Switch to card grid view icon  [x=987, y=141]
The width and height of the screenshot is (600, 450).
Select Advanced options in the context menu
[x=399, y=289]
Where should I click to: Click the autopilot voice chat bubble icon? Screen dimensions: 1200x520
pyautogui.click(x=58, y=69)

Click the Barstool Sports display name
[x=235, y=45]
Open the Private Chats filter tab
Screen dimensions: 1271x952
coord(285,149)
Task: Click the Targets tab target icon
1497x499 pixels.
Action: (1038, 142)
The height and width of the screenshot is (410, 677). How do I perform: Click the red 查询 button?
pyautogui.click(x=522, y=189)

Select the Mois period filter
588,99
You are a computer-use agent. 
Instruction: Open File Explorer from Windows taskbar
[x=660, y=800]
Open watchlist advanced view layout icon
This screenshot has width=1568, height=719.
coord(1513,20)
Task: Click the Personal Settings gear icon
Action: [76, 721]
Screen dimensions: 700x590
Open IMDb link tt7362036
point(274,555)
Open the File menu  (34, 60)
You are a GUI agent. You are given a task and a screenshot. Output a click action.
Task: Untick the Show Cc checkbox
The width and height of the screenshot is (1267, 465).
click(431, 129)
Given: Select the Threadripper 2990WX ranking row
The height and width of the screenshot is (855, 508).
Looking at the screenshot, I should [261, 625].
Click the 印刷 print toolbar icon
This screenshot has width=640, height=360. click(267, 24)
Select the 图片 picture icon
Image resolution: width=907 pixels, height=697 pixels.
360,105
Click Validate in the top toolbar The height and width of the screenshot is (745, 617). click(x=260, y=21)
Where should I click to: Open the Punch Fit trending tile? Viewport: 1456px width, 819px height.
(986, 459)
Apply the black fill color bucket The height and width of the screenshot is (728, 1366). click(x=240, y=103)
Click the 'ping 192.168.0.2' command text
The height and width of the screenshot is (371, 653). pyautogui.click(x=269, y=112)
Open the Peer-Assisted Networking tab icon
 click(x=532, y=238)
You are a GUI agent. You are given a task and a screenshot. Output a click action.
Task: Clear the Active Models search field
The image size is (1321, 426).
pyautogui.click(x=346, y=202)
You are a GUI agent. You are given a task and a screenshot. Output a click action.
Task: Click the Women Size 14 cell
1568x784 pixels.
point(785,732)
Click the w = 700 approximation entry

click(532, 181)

________________________

**What the task asks**
Rewrite the listing above as a JSON list of strings, with each line as its own string and blank lines left out.

**Final answer**
[
  "Switch to card grid view icon  [x=987, y=141]",
  "The width and height of the screenshot is (600, 450).",
  "Select Advanced options in the context menu",
  "[x=399, y=289]",
  "Where should I click to: Click the autopilot voice chat bubble icon? Screen dimensions: 1200x520",
  "pyautogui.click(x=58, y=69)",
  "Click the Barstool Sports display name",
  "[x=235, y=45]",
  "Open the Private Chats filter tab",
  "Screen dimensions: 1271x952",
  "coord(285,149)",
  "Task: Click the Targets tab target icon",
  "1497x499 pixels.",
  "Action: (1038, 142)",
  "The height and width of the screenshot is (410, 677). How do I perform: Click the red 查询 button?",
  "pyautogui.click(x=522, y=189)",
  "Select the Mois period filter",
  "588,99",
  "You are a computer-use agent. ",
  "Instruction: Open File Explorer from Windows taskbar",
  "[x=660, y=800]",
  "Open watchlist advanced view layout icon",
  "This screenshot has width=1568, height=719.",
  "coord(1513,20)",
  "Task: Click the Personal Settings gear icon",
  "Action: [76, 721]",
  "Screen dimensions: 700x590",
  "Open IMDb link tt7362036",
  "point(274,555)",
  "Open the File menu  (34, 60)",
  "You are a GUI agent. You are given a task and a screenshot. Output a click action.",
  "Task: Untick the Show Cc checkbox",
  "The width and height of the screenshot is (1267, 465).",
  "click(431, 129)",
  "Given: Select the Threadripper 2990WX ranking row",
  "The height and width of the screenshot is (855, 508).",
  "Looking at the screenshot, I should [261, 625].",
  "Click the 印刷 print toolbar icon",
  "This screenshot has width=640, height=360. click(267, 24)",
  "Select the 图片 picture icon",
  "Image resolution: width=907 pixels, height=697 pixels.",
  "360,105",
  "Click Validate in the top toolbar The height and width of the screenshot is (745, 617). click(x=260, y=21)",
  "Where should I click to: Open the Punch Fit trending tile? Viewport: 1456px width, 819px height.",
  "(986, 459)",
  "Apply the black fill color bucket The height and width of the screenshot is (728, 1366). click(x=240, y=103)",
  "Click the 'ping 192.168.0.2' command text",
  "The height and width of the screenshot is (371, 653). pyautogui.click(x=269, y=112)",
  "Open the Peer-Assisted Networking tab icon",
  " click(x=532, y=238)",
  "You are a GUI agent. You are given a task and a screenshot. Output a click action.",
  "Task: Clear the Active Models search field",
  "The image size is (1321, 426).",
  "pyautogui.click(x=346, y=202)",
  "You are a GUI agent. You are given a task and a screenshot. Output a click action.",
  "Task: Click the Women Size 14 cell",
  "1568x784 pixels.",
  "point(785,732)",
  "Click the w = 700 approximation entry",
  "click(532, 181)"
]